- _Work required_
Reprint every entry, character for character.

[Source records]
------------------------------------------------------------------------
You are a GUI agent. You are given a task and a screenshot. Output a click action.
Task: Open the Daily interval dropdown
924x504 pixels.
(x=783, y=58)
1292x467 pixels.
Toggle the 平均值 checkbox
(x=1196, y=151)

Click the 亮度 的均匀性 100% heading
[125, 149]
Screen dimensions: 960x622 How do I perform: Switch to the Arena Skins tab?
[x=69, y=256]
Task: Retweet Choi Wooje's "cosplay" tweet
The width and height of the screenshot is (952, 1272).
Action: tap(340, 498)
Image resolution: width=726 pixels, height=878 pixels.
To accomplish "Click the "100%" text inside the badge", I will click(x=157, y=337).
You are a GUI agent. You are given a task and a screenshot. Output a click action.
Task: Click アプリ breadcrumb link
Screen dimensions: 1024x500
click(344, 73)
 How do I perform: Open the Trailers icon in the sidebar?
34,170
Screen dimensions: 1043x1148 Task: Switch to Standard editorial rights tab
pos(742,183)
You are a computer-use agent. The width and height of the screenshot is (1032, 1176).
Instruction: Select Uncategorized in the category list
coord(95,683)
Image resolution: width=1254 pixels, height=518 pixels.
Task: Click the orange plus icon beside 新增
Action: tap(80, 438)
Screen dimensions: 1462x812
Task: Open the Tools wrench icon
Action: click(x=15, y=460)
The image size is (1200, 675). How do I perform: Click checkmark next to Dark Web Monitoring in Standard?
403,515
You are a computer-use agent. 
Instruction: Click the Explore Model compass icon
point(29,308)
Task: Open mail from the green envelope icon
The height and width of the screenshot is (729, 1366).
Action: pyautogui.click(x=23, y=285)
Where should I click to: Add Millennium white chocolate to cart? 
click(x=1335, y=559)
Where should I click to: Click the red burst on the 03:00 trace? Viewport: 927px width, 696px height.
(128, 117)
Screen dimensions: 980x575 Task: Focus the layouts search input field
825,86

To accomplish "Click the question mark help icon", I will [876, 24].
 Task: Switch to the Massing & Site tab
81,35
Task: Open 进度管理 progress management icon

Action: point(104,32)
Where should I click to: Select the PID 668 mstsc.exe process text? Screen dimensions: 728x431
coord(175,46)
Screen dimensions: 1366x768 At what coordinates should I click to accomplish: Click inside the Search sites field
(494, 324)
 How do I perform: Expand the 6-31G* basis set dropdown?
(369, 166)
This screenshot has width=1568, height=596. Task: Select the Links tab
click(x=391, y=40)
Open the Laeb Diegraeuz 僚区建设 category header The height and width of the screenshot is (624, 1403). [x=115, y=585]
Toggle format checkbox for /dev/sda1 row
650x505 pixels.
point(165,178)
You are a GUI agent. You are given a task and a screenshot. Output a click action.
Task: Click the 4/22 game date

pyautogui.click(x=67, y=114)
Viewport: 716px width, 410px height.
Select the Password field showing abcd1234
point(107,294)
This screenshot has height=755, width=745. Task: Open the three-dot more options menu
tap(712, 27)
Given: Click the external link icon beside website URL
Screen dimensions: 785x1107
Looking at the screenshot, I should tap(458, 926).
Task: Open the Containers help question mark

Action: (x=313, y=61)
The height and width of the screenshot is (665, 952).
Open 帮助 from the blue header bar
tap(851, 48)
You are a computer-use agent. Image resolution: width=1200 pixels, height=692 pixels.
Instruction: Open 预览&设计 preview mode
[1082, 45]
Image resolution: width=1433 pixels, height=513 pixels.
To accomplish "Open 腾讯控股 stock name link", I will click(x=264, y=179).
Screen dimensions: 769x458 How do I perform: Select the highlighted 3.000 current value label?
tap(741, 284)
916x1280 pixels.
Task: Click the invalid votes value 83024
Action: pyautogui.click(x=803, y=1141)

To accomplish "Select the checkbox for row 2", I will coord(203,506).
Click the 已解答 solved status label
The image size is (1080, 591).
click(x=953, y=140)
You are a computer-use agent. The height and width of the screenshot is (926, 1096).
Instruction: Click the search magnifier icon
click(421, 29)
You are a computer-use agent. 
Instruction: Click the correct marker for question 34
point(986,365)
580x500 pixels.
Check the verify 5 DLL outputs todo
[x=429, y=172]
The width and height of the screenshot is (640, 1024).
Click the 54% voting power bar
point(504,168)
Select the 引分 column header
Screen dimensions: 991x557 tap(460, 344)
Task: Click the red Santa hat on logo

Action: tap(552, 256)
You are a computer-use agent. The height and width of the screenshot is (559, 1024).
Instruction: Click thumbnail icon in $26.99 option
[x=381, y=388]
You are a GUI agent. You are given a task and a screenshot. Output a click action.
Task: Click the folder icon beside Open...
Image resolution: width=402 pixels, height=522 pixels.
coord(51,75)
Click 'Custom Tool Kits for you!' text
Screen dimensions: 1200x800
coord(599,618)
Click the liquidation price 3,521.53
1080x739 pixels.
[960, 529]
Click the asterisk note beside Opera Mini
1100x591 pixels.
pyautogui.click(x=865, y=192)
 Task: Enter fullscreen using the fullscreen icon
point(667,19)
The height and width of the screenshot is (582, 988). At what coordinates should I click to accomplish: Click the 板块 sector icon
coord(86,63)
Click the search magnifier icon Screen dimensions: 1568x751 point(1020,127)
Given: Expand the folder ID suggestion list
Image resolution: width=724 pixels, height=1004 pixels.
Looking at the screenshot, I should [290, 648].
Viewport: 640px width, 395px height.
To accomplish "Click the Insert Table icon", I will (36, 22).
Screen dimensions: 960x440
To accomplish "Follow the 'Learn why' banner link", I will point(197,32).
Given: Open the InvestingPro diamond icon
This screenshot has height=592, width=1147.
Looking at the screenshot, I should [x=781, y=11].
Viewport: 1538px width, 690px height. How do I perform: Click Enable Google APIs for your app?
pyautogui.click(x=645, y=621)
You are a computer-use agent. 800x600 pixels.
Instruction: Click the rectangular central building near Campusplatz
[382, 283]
------------------------------------------------------------------------
- _Response below_
You are a GUI agent. You are given a task and a screenshot. Output a click action.
Task: Open the Daily interval dropdown
924x504 pixels.
(x=783, y=58)
1292x467 pixels.
Toggle the 平均值 checkbox
(x=1196, y=151)

Click the 亮度 的均匀性 100% heading
[125, 149]
Screen dimensions: 960x622 How do I perform: Switch to the Arena Skins tab?
[x=69, y=256]
Task: Retweet Choi Wooje's "cosplay" tweet
The width and height of the screenshot is (952, 1272).
Action: tap(340, 498)
Image resolution: width=726 pixels, height=878 pixels.
To accomplish "Click the "100%" text inside the badge", I will click(x=157, y=337).
You are a GUI agent. You are given a task and a screenshot. Output a click action.
Task: Click アプリ breadcrumb link
Screen dimensions: 1024x500
click(344, 73)
 How do I perform: Open the Trailers icon in the sidebar?
34,170
Screen dimensions: 1043x1148 Task: Switch to Standard editorial rights tab
pos(742,183)
You are a computer-use agent. The width and height of the screenshot is (1032, 1176).
Instruction: Select Uncategorized in the category list
coord(95,683)
Image resolution: width=1254 pixels, height=518 pixels.
Task: Click the orange plus icon beside 新增
Action: tap(80, 438)
Screen dimensions: 1462x812
Task: Open the Tools wrench icon
Action: click(x=15, y=460)
The image size is (1200, 675). How do I perform: Click checkmark next to Dark Web Monitoring in Standard?
403,515
You are a computer-use agent. 
Instruction: Click the Explore Model compass icon
point(29,308)
Task: Open mail from the green envelope icon
The height and width of the screenshot is (729, 1366).
Action: pyautogui.click(x=23, y=285)
Where should I click to: Add Millennium white chocolate to cart? 
click(x=1335, y=559)
Where should I click to: Click the red burst on the 03:00 trace? Viewport: 927px width, 696px height.
(128, 117)
Screen dimensions: 980x575 Task: Focus the layouts search input field
825,86

To accomplish "Click the question mark help icon", I will [876, 24].
 Task: Switch to the Massing & Site tab
81,35
Task: Open 进度管理 progress management icon

Action: point(104,32)
Where should I click to: Select the PID 668 mstsc.exe process text? Screen dimensions: 728x431
coord(175,46)
Screen dimensions: 1366x768 At what coordinates should I click to accomplish: Click inside the Search sites field
(494, 324)
 How do I perform: Expand the 6-31G* basis set dropdown?
(369, 166)
This screenshot has width=1568, height=596. Task: Select the Links tab
click(x=391, y=40)
Open the Laeb Diegraeuz 僚区建设 category header The height and width of the screenshot is (624, 1403). [x=115, y=585]
Toggle format checkbox for /dev/sda1 row
650x505 pixels.
point(165,178)
You are a GUI agent. You are given a task and a screenshot. Output a click action.
Task: Click the 4/22 game date

pyautogui.click(x=67, y=114)
Viewport: 716px width, 410px height.
Select the Password field showing abcd1234
point(107,294)
This screenshot has height=755, width=745. Task: Open the three-dot more options menu
tap(712, 27)
Given: Click the external link icon beside website URL
Screen dimensions: 785x1107
Looking at the screenshot, I should tap(458, 926).
Task: Open the Containers help question mark

Action: (x=313, y=61)
The height and width of the screenshot is (665, 952).
Open 帮助 from the blue header bar
tap(851, 48)
You are a computer-use agent. Image resolution: width=1200 pixels, height=692 pixels.
Instruction: Open 预览&设计 preview mode
[1082, 45]
Image resolution: width=1433 pixels, height=513 pixels.
To accomplish "Open 腾讯控股 stock name link", I will click(x=264, y=179).
Screen dimensions: 769x458 How do I perform: Select the highlighted 3.000 current value label?
tap(741, 284)
916x1280 pixels.
Task: Click the invalid votes value 83024
Action: pyautogui.click(x=803, y=1141)

To accomplish "Select the checkbox for row 2", I will coord(203,506).
Click the 已解答 solved status label
The image size is (1080, 591).
click(x=953, y=140)
You are a computer-use agent. The height and width of the screenshot is (926, 1096).
Instruction: Click the search magnifier icon
click(421, 29)
You are a computer-use agent. 
Instruction: Click the correct marker for question 34
point(986,365)
580x500 pixels.
Check the verify 5 DLL outputs todo
[x=429, y=172]
The width and height of the screenshot is (640, 1024).
Click the 54% voting power bar
point(504,168)
Select the 引分 column header
Screen dimensions: 991x557 tap(460, 344)
Task: Click the red Santa hat on logo

Action: tap(552, 256)
You are a computer-use agent. The height and width of the screenshot is (559, 1024).
Instruction: Click thumbnail icon in $26.99 option
[x=381, y=388]
You are a GUI agent. You are given a task and a screenshot. Output a click action.
Task: Click the folder icon beside Open...
Image resolution: width=402 pixels, height=522 pixels.
coord(51,75)
Click 'Custom Tool Kits for you!' text
Screen dimensions: 1200x800
coord(599,618)
Click the liquidation price 3,521.53
1080x739 pixels.
[960, 529]
Click the asterisk note beside Opera Mini
1100x591 pixels.
pyautogui.click(x=865, y=192)
 Task: Enter fullscreen using the fullscreen icon
point(667,19)
The height and width of the screenshot is (582, 988). At what coordinates should I click to accomplish: Click the 板块 sector icon
coord(86,63)
Click the search magnifier icon Screen dimensions: 1568x751 point(1020,127)
Given: Expand the folder ID suggestion list
Image resolution: width=724 pixels, height=1004 pixels.
Looking at the screenshot, I should [290, 648].
Viewport: 640px width, 395px height.
To accomplish "Click the Insert Table icon", I will (36, 22).
Screen dimensions: 960x440
To accomplish "Follow the 'Learn why' banner link", I will point(197,32).
Given: Open the InvestingPro diamond icon
This screenshot has height=592, width=1147.
Looking at the screenshot, I should [x=781, y=11].
Viewport: 1538px width, 690px height. How do I perform: Click Enable Google APIs for your app?
pyautogui.click(x=645, y=621)
You are a computer-use agent. 800x600 pixels.
Instruction: Click the rectangular central building near Campusplatz
[382, 283]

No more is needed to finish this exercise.